The simple conversation about procedures such as cataract removal is accompanied by layers of options. For some, the myriad of options are a communication impediment resulting in apathy or ignorance. I must add my public service announcement at this moment: There is no such thing as ripe when it comes to the crystalline lens. If you are still using this terminology, stop! Thank you for coming to my TED talk, “Taking Optometry Out of the Farm: The Crystalline Lens Is Not a Fruit or Vegetable.”
The cataract is a progression that should be verbalized at each visit for patients 40 years or older (and perhaps for younger patients as well). These conversations should be centered on patient and optometrist. You know how it is easy to wake up and throw on the same scrubs every day? This repetition is simple because you do it every day, with some minor tweaks. Discussing cataracts can be the same routine, even with all the new options and choices.
When I evaluate a patient with presbyopia, I go through all the options that would fit into their lifestyle. I describe the crystalline lens as the culprit in this lifetime drama and express how extricating this villain from the scenario will benefit the patient. A little history helps to get my patients interested. I mention that in the past we would remove the intact hard lens—the cataract—with a large incision that would often leave the patient in the hospital with low odds of retaining great quality of vision.
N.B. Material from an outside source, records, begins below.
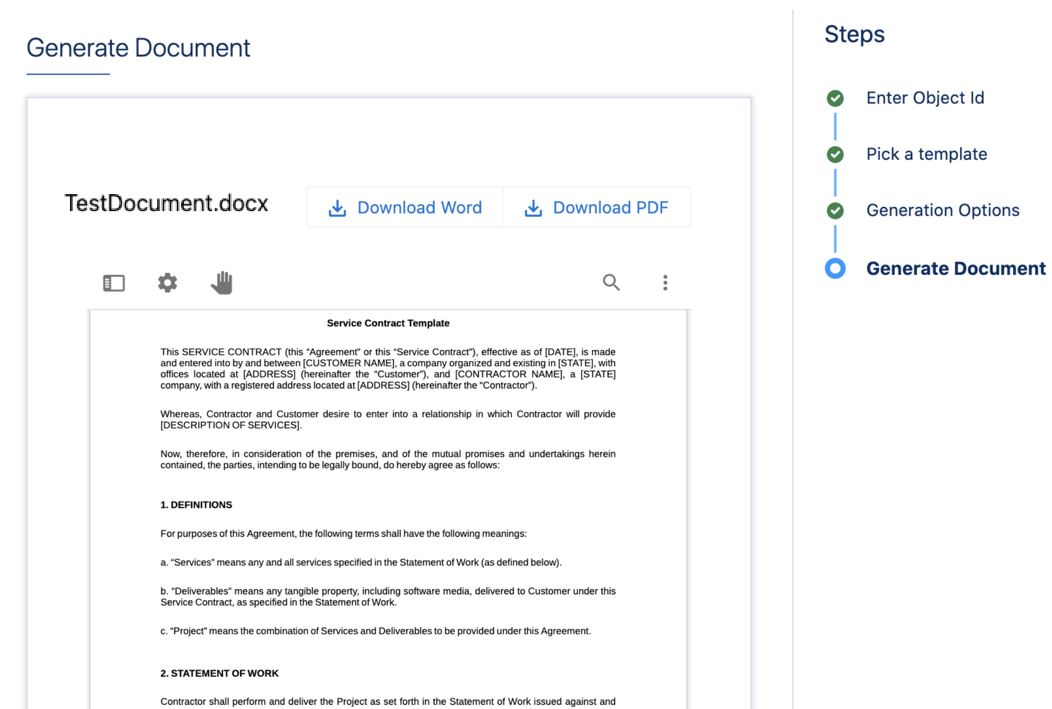Click blue circle marker for Generate Document
This screenshot has width=1052, height=709.
pos(835,268)
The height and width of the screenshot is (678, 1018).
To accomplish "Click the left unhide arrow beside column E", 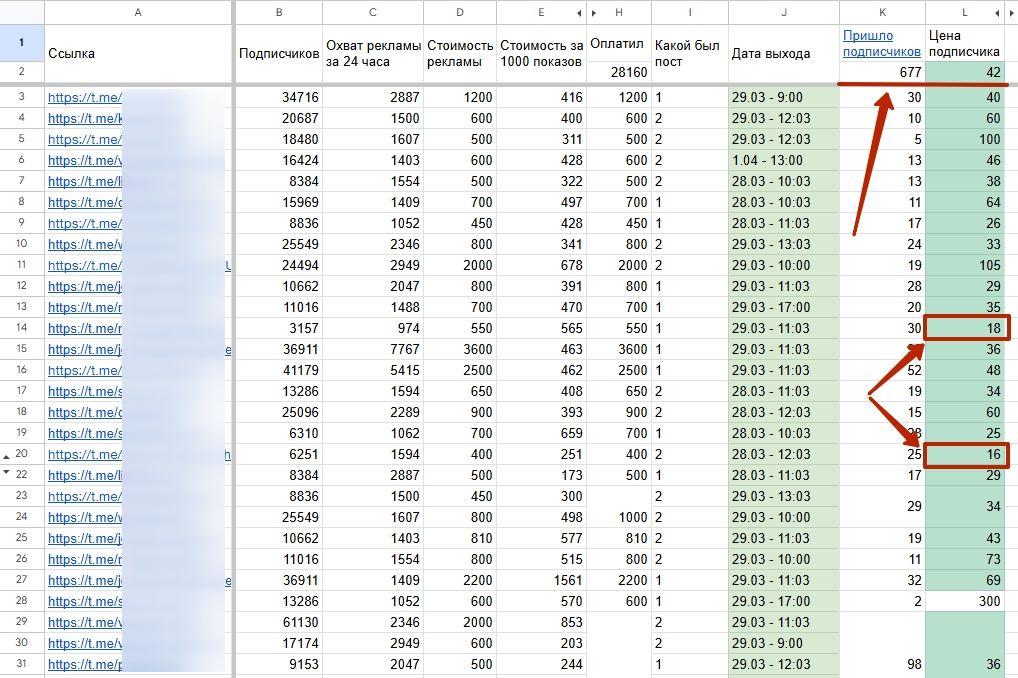I will coord(578,13).
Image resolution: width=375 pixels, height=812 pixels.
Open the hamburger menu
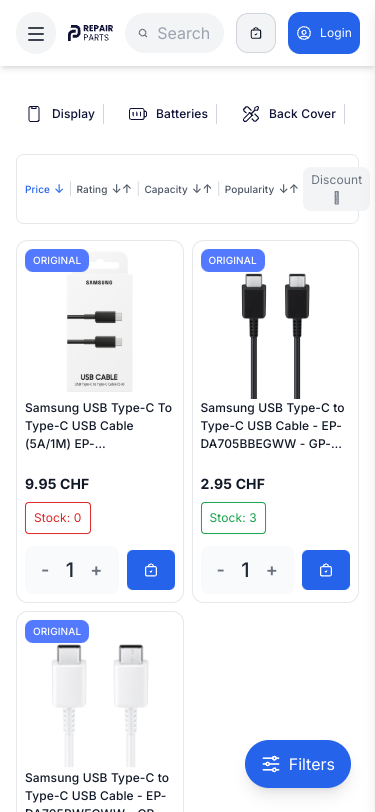[x=36, y=33]
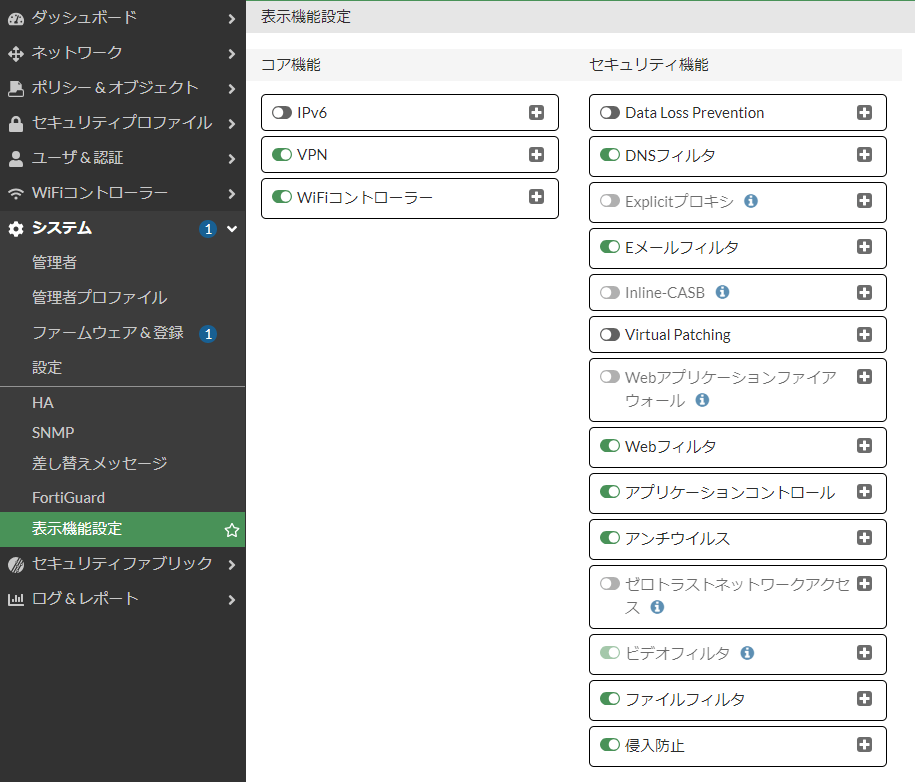
Task: Select the WiFiコントローラー wireless icon
Action: (15, 193)
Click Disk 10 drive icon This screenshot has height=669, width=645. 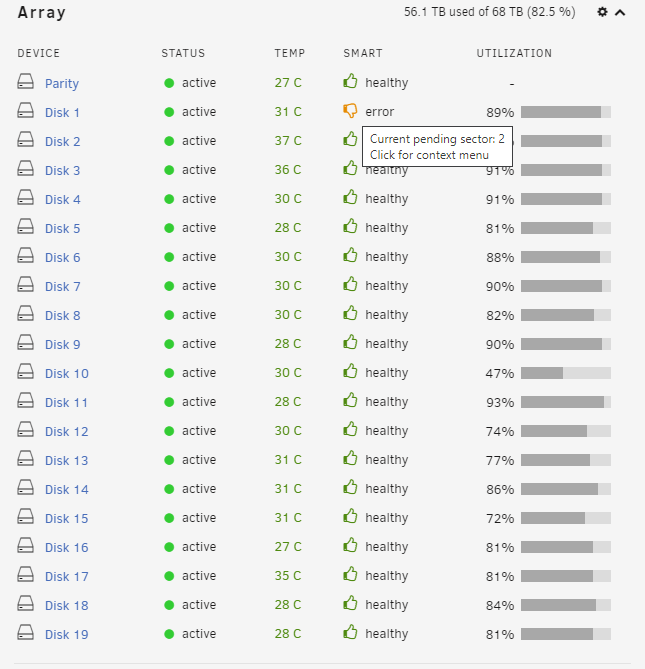[26, 371]
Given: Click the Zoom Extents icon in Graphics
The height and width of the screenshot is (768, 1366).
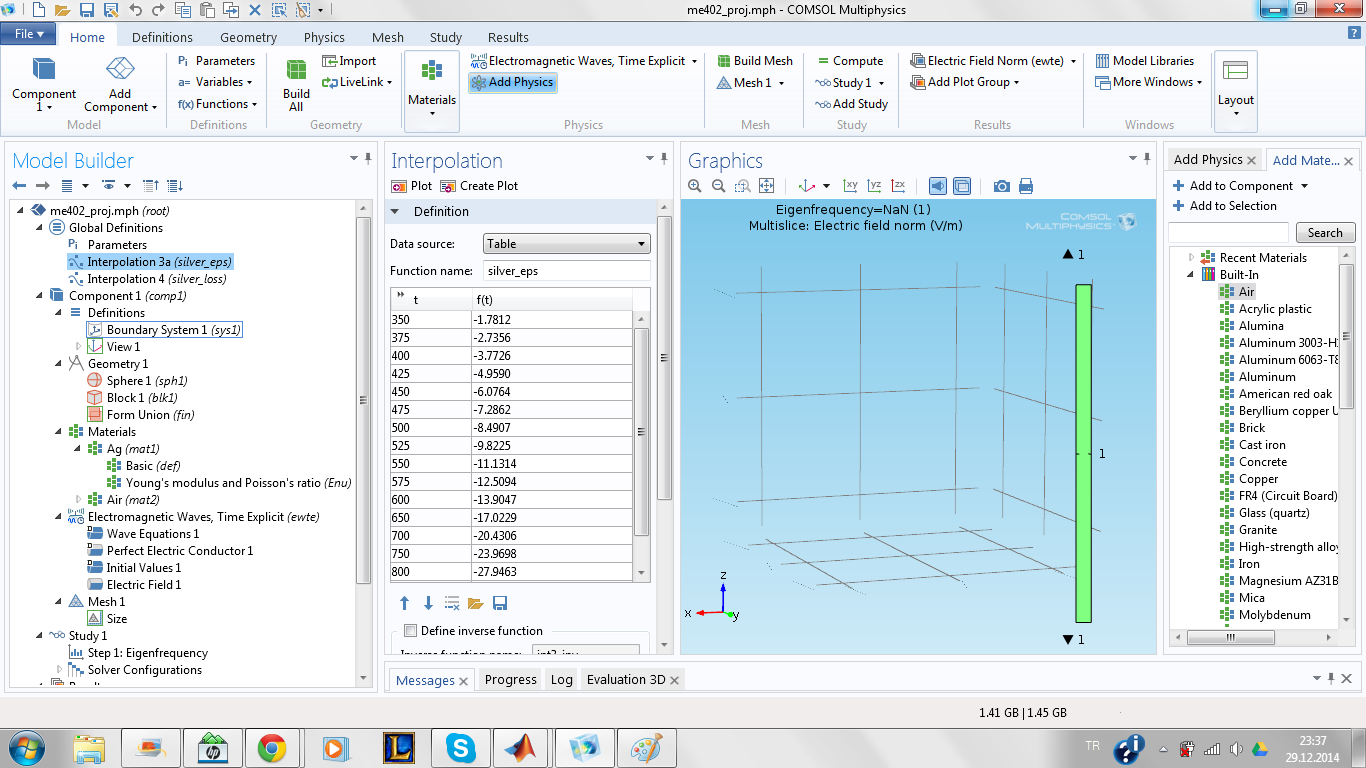Looking at the screenshot, I should 767,186.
However, at that time we waited until vision was poor—nothing ventured, nothing gained. Fortunately, we live in a time where advancements in cataract surgery provide surgeons with tools to break the lens into tiny pieces with a small incision, liquefy those pieces via ultrasound, and aspirate the lens.
Furthermore, we can use a laser to make the initial incision, open the capsule, and break the lens up prior to the ultrasound. The laser allows for more accuracy and safety when performing this modern-day miracle; however, it is not covered by insurance. This leads me to discuss financial options to replace the lens that has worn out its welcome.
The framing of this conversation is predicated on the customization of the surgery lens choices. Ocular anatomy, goals, use of spectacles, and personalities differ, so find out what makes each patient unique. You may think because you are not performing the procedure, you are not positioned to guide a patient’s decisions. However, the opposite is true. The optometrist knows their patient, watches them get excited about or show disdain toward new technology, determines the cost-benefit ratio, and builds a trust that most surgeons can only hope to achieve. Therefore, optometrists may be the most qualified medical professionals for customized discussions about phakic intraocular lens options.
Unfortunately, this discussion is peppered with bias, such as asking the Cheesecake Factory waitstaff what they recommend. We don’t know them; they don’t know us. Rather, the waitstaff should ask questions, just as we should ask questions when recommending a permanent visual change to their ocular systems. “What do you like to do? Do you want to be glasses-free for most of your day? Would you be willing to have some glare and halo at night to avoid wearing glasses for near vision?” Let your patients know the best options to achieve these goals.
At this point, I hope you have come to some not-so-startling conclusions. Our words matter, and how we communicate can have vision-changing consequences. We need to start customizing our conversations and making them common and relatable. The lens is not produce, the chop house burger is fantastic, technology has made things better, and we should share all this with our patients. Our past was different but not always easier. In 30 years, I am sure someone will write an article about how easy we had it compared with life in 2052.